Today more young people are using condoms and HIV can be treated (though not cured) with powerful drugs—especially if it’s caught early. Yet while HIV may no longer be seen as a death sentence, that doesn’t mean it shouldn’t be taken seriously. So, since knowledge is power and July is National HIV Awareness Month, here are 5 things you should know about HIV.
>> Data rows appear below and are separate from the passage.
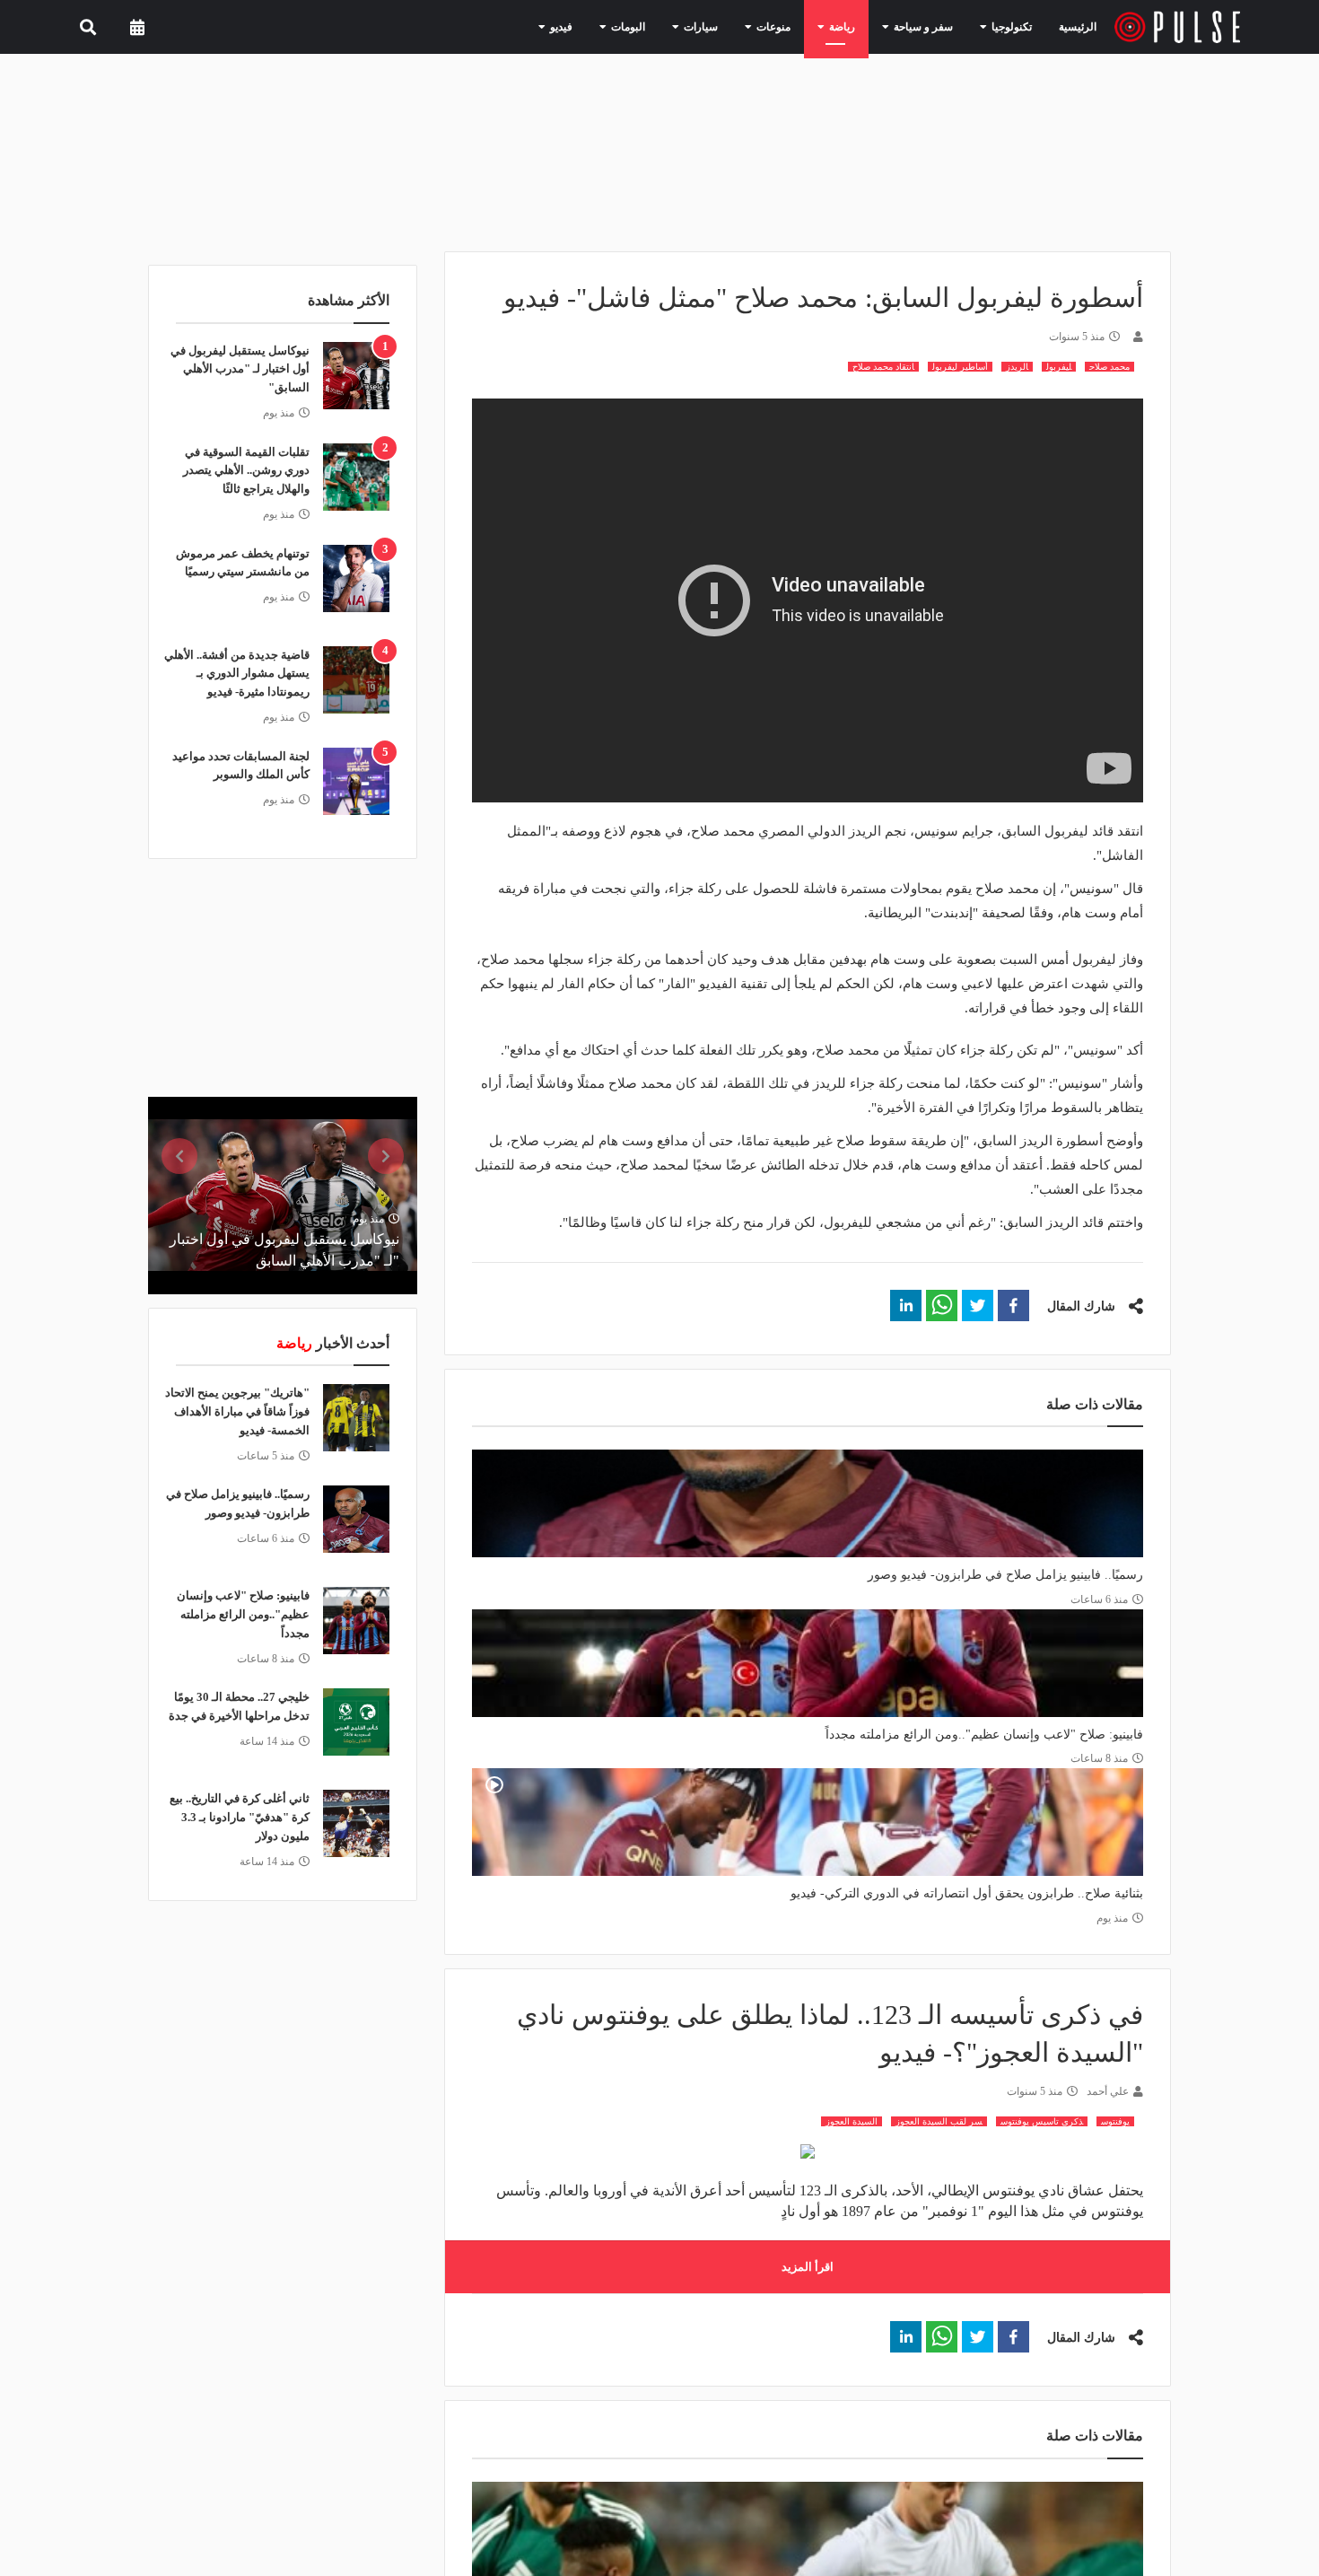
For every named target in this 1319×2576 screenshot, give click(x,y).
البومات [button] (668, 26)
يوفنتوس (1115, 2121)
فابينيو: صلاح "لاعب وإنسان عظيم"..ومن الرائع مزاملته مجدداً (984, 1734)
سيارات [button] (733, 26)
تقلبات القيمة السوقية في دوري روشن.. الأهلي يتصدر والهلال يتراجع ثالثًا (246, 470)
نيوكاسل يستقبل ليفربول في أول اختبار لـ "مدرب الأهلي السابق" (240, 369)
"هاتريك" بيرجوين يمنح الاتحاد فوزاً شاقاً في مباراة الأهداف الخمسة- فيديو (237, 1411)
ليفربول (1058, 367)
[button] (1013, 1305)
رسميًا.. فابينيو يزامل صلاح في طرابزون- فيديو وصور (1005, 1575)
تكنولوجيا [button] (1010, 26)
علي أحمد (1108, 2091)
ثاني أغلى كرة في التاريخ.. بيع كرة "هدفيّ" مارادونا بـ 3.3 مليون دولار (240, 1817)
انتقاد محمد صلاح (883, 367)
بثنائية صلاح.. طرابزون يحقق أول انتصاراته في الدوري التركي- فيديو (967, 1893)
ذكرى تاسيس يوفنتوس (1041, 2121)
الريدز (1017, 367)
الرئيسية (1080, 26)
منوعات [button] (798, 26)
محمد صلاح (1109, 367)
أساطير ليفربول (960, 367)
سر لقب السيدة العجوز (939, 2121)
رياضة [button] (859, 26)
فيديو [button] (609, 26)
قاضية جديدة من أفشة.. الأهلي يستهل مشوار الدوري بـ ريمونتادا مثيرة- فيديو (237, 673)
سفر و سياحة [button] (931, 26)
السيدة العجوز (851, 2121)
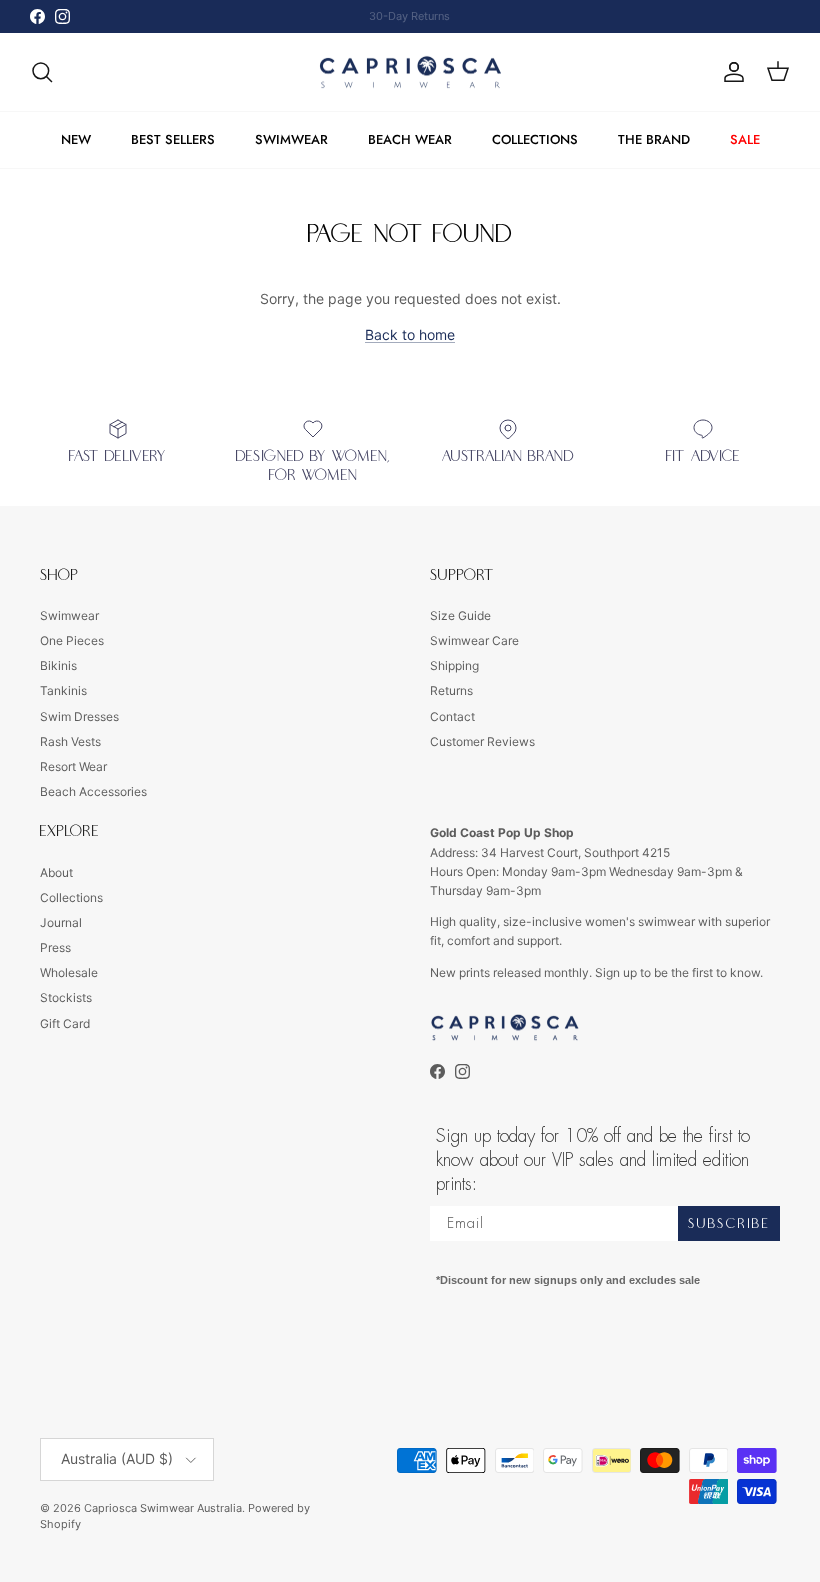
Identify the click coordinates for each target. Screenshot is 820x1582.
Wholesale (69, 972)
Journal (61, 922)
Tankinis (63, 690)
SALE (745, 139)
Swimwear (69, 615)
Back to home (410, 334)
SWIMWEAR (291, 139)
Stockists (66, 997)
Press (55, 947)
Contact (452, 716)
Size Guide (460, 615)
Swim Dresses (79, 716)
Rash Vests (70, 741)
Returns (451, 690)
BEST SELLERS (173, 139)
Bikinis (58, 665)
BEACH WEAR (410, 139)
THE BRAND (654, 139)
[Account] (730, 72)
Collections (71, 897)
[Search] (42, 72)
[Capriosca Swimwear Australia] (410, 72)
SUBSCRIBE (729, 1224)
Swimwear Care (474, 640)
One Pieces (72, 640)
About (56, 872)
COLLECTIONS (535, 139)
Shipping (454, 665)
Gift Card (65, 1023)
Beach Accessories (93, 791)
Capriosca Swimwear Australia (163, 1508)
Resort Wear (73, 766)
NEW (76, 139)
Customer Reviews (482, 741)
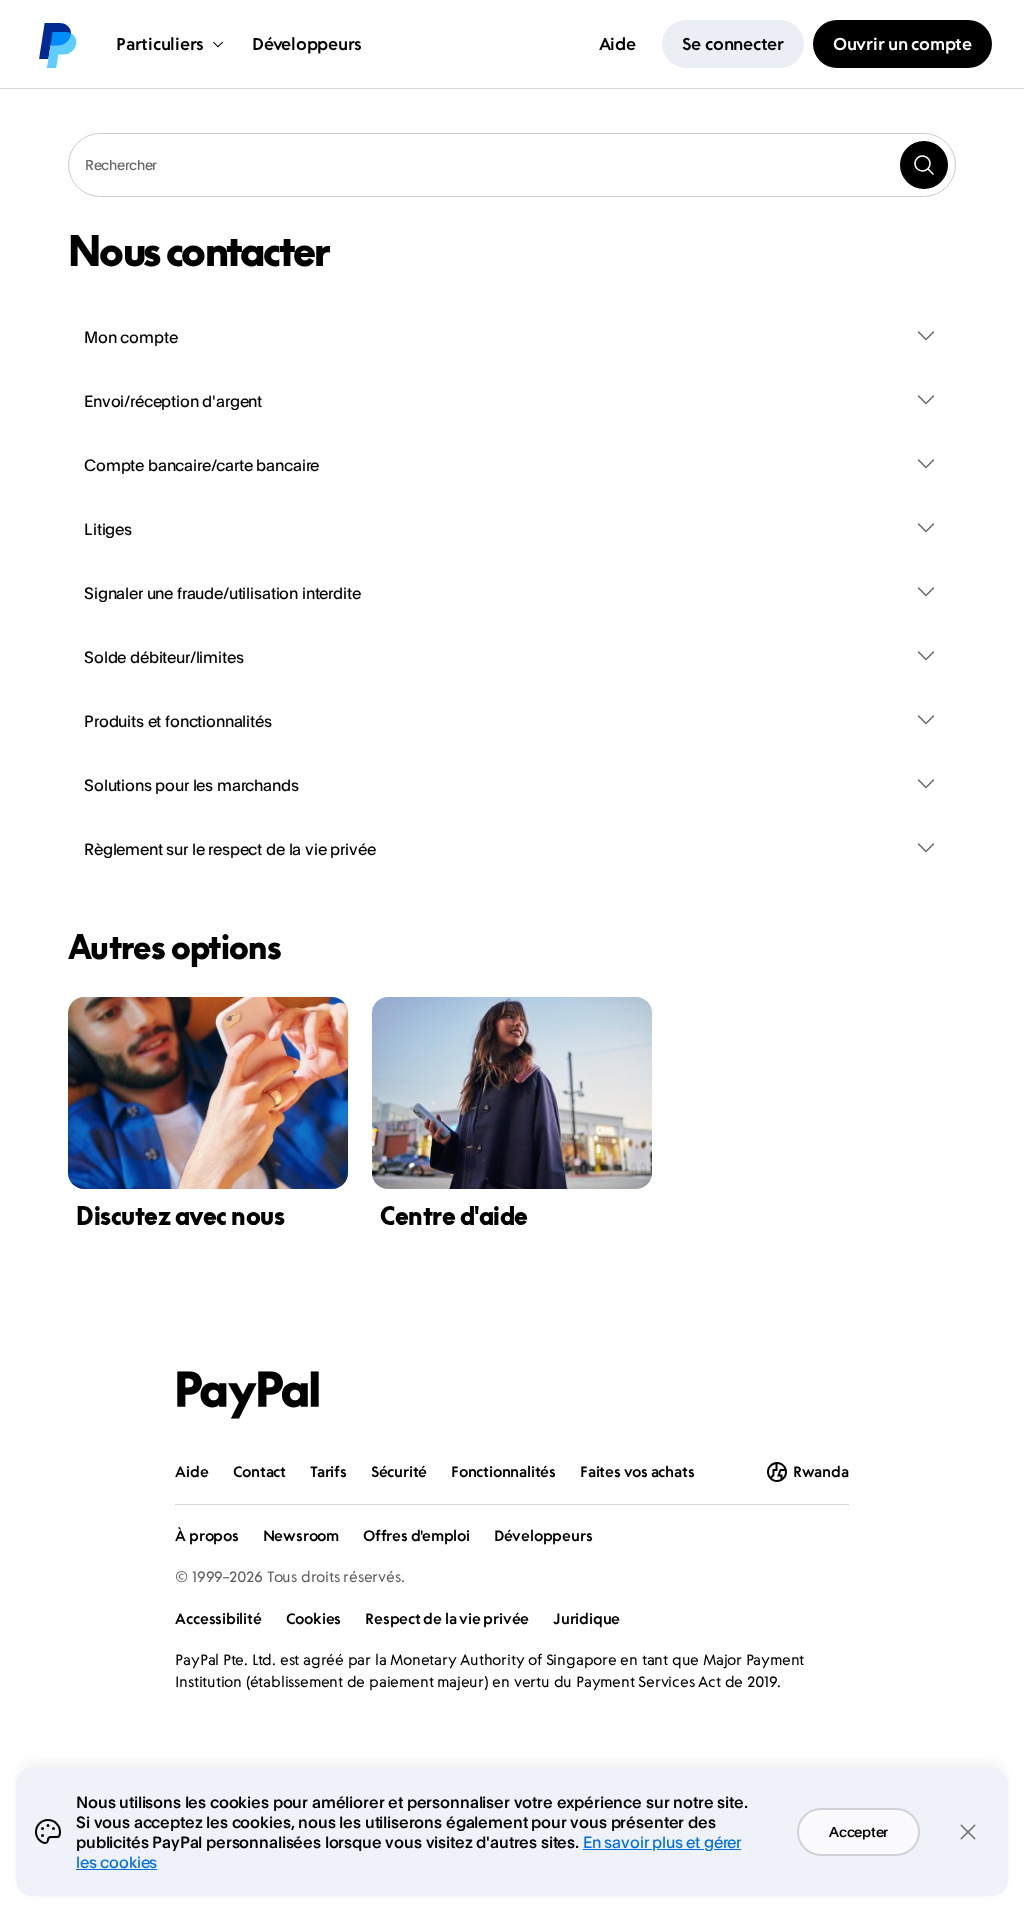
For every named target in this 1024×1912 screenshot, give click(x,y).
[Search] (924, 165)
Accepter (858, 1831)
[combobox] (512, 165)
1) It’s not just ‘them’ who are at risk (it’s ‘us’). More young people are at risk for getting HIV than you might think—including young women. In fact, we make up 25% of new cases and we contract it at higher rates than our male partners/friends/lovers when having sexual intercourse (more surface area = more risk). I’m not trying to induce panic, but it’s worth noting that anyone can have or get HIV regardless of what they look like or what demographic they belong to. In other words, protecting yourself is important even if you’re not in the “risk groups” your gym teacher told you about.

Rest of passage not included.